Athen. Die ganze Nacht war Philippos unterwegs. Aus der nordgriechischen Kleinstadt Drama ist er mit seiner Frau und zwei Töchtern die 650 Kilometer nach Athen gefahren. Jetzt ist er am Ziel, dem Syntagma-Platz. Eine „Ehrensache“ sei es für ihn als Mazedonier, hier zu demonstrieren.

Hunderttausende versammelten sich am Sonntagnachmittag bei frühlingshaften 18 Grad in der griechischen Hauptstadt. Sie protestierten gegen Zugeständnisse im Streit um den künftigen Namen des Nachbarlandes Mazedonien. „Es gibt nur ein Mazedonien, und das ist griechisch – wir sind die wahren Mazedonier“, stellt Philippos fest.

Athen und Skopje arbeiten an gemeinsamer Lösung

Hauptredner der Kundgebung war Mikis Theodorakis. Der 92-jährige Komponist, schon zu Lebzeiten eine Legende, sieht „dunkle Wolken“ über Griechenland aufziehen. Niemals dürfe man zulassen, dass ein anderes Land den Namen Mazedonien trägt, warnte er.

Seit Jahrzehnten waren die Fronten fest gefügt im Namensstreit der Griechen mit dem nördlichen Nachbarn.
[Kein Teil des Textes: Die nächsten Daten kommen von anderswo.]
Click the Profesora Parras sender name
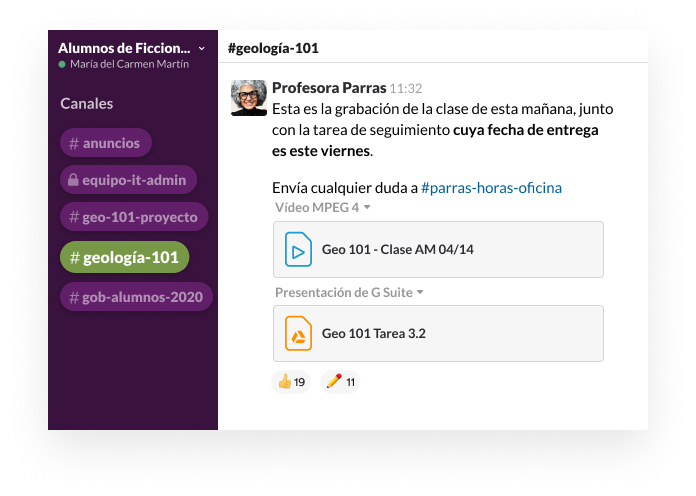The width and height of the screenshot is (696, 496). (328, 88)
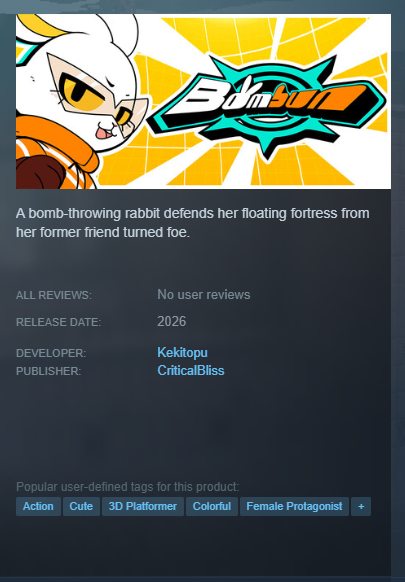Image resolution: width=405 pixels, height=582 pixels.
Task: Choose the 3D Platformer tag
Action: (x=143, y=506)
Jetzt bewegt sich etwas. Die Regierungen in Athen und Skopje verhandeln über einen Kompromiss. Griechenlands Außenminister Nikos Kotzias meint, bis zum Juni könne man eine Lösung finden.

Gefährdete Stabilität im Balkan

Die Kontroverse begann 1991 mit dem Zerfall Jugoslawiens. Damals erklärte die Teilrepublik Mazedonien ihre Unabhängigkeit - unter dem Namen „Republik Mazedonien“. Die Griechen sahen darin Ansprüche auf die nordgriechische Provinz Mazedonien und ihr kulturelles Erbe. Die Nachbarn im Norden schürten diese Ängste. Ultra-Nationalisten in Skopje brachten Landkarten in Umlauf, auf denen sie große Teile Griechenlands bis hinunter nach Thessalien einem künftigen „Groß-Mazedonien“ einverleibten.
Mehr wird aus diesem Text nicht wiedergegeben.